_Provided data_
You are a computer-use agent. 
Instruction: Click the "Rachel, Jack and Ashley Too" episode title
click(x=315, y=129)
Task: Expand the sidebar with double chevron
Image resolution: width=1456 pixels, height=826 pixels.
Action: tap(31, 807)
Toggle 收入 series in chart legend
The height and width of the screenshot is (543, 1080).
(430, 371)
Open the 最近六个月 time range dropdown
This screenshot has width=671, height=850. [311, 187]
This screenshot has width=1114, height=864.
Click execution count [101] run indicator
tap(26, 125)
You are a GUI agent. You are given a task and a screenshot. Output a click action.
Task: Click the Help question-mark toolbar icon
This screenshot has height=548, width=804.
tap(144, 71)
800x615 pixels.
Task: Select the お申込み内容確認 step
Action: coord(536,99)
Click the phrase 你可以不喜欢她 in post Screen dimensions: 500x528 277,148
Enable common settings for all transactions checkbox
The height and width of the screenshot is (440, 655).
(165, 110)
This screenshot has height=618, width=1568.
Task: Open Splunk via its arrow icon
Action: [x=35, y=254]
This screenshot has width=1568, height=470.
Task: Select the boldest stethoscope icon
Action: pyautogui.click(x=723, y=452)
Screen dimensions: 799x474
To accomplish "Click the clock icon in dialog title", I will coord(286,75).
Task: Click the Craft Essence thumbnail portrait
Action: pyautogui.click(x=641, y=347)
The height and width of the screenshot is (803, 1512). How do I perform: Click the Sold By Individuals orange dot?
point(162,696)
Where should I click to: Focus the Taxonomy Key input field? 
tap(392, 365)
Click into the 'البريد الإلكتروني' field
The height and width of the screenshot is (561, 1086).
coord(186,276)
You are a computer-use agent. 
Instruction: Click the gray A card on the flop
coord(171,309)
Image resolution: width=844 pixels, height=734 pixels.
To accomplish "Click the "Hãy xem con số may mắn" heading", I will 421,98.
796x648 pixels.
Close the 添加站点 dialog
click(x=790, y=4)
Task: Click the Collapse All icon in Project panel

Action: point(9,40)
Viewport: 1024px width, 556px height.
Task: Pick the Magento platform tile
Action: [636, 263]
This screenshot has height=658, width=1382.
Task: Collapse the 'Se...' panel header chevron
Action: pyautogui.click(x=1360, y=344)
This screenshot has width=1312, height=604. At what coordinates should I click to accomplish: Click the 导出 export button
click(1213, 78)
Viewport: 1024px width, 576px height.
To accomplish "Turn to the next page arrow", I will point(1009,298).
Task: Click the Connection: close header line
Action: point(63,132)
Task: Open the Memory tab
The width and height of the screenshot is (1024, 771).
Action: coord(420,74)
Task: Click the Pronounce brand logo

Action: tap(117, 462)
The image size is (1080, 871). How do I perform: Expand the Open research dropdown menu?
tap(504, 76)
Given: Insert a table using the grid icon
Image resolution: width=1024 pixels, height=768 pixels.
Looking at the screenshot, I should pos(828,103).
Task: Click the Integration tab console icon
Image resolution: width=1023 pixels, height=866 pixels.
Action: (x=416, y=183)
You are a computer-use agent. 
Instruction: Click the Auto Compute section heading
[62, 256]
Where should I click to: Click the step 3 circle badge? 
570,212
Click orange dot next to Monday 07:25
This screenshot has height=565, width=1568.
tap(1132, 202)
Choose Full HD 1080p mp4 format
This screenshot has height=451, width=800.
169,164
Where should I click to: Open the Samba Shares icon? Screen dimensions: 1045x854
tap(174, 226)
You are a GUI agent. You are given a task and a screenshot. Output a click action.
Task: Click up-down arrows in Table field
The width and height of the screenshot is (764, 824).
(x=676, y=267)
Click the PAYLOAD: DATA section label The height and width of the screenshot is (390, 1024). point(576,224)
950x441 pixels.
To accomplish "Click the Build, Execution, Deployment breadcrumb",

_Try it_
Only one stretch of the data is wanted: the lines from the one with "Instruction: Click the Auto" through the last, repeated exactly.

_Solution for this task_
Instruction: Click the Auto Compute section heading
[62, 256]
Where should I click to: Click the step 3 circle badge? 
570,212
Click orange dot next to Monday 07:25
This screenshot has height=565, width=1568.
tap(1132, 202)
Choose Full HD 1080p mp4 format
This screenshot has height=451, width=800.
169,164
Where should I click to: Open the Samba Shares icon? Screen dimensions: 1045x854
tap(174, 226)
You are a GUI agent. You are given a task and a screenshot. Output a click action.
Task: Click up-down arrows in Table field
The width and height of the screenshot is (764, 824).
(x=676, y=267)
Click the PAYLOAD: DATA section label The height and width of the screenshot is (390, 1024). point(576,224)
950x441 pixels.
To accomplish "Click the Build, Execution, Deployment breadcrumb",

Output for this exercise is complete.